Süßstoff-TablettenSüßstoffe besitzen ein Vielfaches der Süßkraft von Zucker, liefern praktisch keine Kalorien und schonen die Zähne. Denn die Süßstoffe können von Bakterien nicht oder nur sehr langsam verstoffwechselt werden. Zur Kennzeichnung zahnschonender Lebensmittel gibt es das „Zahnmännchen“-Siegel [5, 6]. Anders als bei → Zuckeraustauschstoffen führt der Konsum von Süßstoff nicht zu Durchfall. Wegen ihrer hohen Süßkraft werden zum Süßen nur geringe Mengen Süßstoff eingesetzt. Deshalb lassen sich Süßstoffe nicht wie Haushaltszucker verarbeiten und schmecken auch nicht genauso. Saccharin beispielsweise hat einen leicht bitteren, metallischen Nachgeschmack. Der Geschmack lässt sich häufig durch die Verwendung verschiedener Süßstoffe in Kombination bestimmter Aromen verbessern [5].

Kennzeichnung

In der EU wird bei den Lebensmittelzusatzstoffen nicht zwischen Süßstoffen (intense sweetener) und Zuckeraustauschstoffen (bulk sweetener) unterschieden, sondern beide unter dem Begriff „Süßungsmittel“ zusammengefasst. Seit dem 13. Dezember 2014 gilt dies auch in Deutschland [2]. Lebensmittel, die Süßstoff oder Zuckeraustauschstoff enthalten, müssen den Hinweis „mit Süßungsmittel(n)“ tragen [3].

Lebensmittel, die mit Aspartam und Aspartam-Acesulfam-Salz gesüßt sind, müssen mit dem Hinweis „Enthält eine Phenylalaninquelle“ gekennzeichnet sein. Die Information ist für Menschen mit Phenylketonurie (PKU) besonders wichtig, die eine strenge Phenylalanin-arme Diät einhalten müssen [3, 4].
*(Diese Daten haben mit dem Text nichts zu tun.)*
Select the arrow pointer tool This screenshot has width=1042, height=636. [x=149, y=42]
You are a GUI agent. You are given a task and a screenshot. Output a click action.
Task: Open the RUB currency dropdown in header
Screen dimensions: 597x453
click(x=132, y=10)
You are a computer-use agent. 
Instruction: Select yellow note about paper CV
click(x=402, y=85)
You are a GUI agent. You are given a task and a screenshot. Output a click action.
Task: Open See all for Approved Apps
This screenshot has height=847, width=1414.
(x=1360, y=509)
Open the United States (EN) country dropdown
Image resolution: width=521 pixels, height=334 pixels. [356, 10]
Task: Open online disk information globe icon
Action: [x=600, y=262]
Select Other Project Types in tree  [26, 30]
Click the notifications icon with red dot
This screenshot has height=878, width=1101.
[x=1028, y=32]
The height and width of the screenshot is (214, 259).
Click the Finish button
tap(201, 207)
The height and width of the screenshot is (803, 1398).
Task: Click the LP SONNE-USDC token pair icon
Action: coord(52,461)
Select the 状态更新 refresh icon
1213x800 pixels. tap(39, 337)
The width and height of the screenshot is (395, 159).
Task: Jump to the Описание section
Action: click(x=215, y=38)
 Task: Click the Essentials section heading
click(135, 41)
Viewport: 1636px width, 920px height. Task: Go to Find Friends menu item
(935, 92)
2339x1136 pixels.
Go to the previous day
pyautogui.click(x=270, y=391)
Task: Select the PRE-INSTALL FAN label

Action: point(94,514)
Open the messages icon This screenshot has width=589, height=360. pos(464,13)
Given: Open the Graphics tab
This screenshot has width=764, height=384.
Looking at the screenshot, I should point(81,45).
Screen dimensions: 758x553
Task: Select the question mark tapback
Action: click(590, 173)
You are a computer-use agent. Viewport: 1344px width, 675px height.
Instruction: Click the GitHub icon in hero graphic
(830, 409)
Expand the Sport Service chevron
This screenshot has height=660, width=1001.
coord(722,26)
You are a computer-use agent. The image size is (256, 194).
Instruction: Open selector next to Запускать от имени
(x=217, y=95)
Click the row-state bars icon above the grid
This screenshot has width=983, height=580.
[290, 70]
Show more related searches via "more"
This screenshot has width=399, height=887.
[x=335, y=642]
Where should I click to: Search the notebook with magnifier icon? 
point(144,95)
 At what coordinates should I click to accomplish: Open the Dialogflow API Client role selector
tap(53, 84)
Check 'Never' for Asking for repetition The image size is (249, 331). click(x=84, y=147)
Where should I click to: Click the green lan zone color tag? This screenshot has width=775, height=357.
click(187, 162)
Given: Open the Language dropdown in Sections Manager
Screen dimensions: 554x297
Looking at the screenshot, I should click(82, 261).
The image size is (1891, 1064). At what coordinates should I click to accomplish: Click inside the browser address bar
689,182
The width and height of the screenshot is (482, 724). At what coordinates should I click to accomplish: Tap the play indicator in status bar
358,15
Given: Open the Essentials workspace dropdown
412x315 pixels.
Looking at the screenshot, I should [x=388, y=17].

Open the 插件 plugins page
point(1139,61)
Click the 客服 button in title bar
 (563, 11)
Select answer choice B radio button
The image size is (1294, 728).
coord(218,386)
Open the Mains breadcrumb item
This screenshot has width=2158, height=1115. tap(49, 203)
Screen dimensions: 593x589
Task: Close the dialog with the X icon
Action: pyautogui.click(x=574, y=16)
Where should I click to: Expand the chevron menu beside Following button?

Zulassung einzelner Süßstoffe

Saccharin ist der älteste heute gebräuchliche Süßstoff. Er wurde 1878 vom deutschen Chemiker Dr. Constantin Fahlberg entdeckt [5, 7, 8]. Später kamen Cyclamat, Aspartam und Acesulfam hinzu. Neotam darf seit Januar 2010 in Lebensmitteln eingesetzt werden [9]. Im November 2011 hat die EU-Kommission Süßstoff aus den Blättern der Pflanze Stevia rebaudiana (Steviolglykoside) ab Dezember 2011 als → Zusatzstoff zugelassen [10]. Advantam erhielt im Juni 2014 die europaweite Zulassung und darf seitdem verwendet werden. Außergewöhnlich ist die sehr hohe Süßkraft von Advantam, die bis zu 37.000-fach höher als von gewöhnlichem Haushaltszucker (Saccharose) sein kann [11].

Zurzeit sind in der Europäischen Gemeinschaft 19 Süßungsmittel zugelassen. Elf der Süßungsmittel zählen zu den Süßstoffen.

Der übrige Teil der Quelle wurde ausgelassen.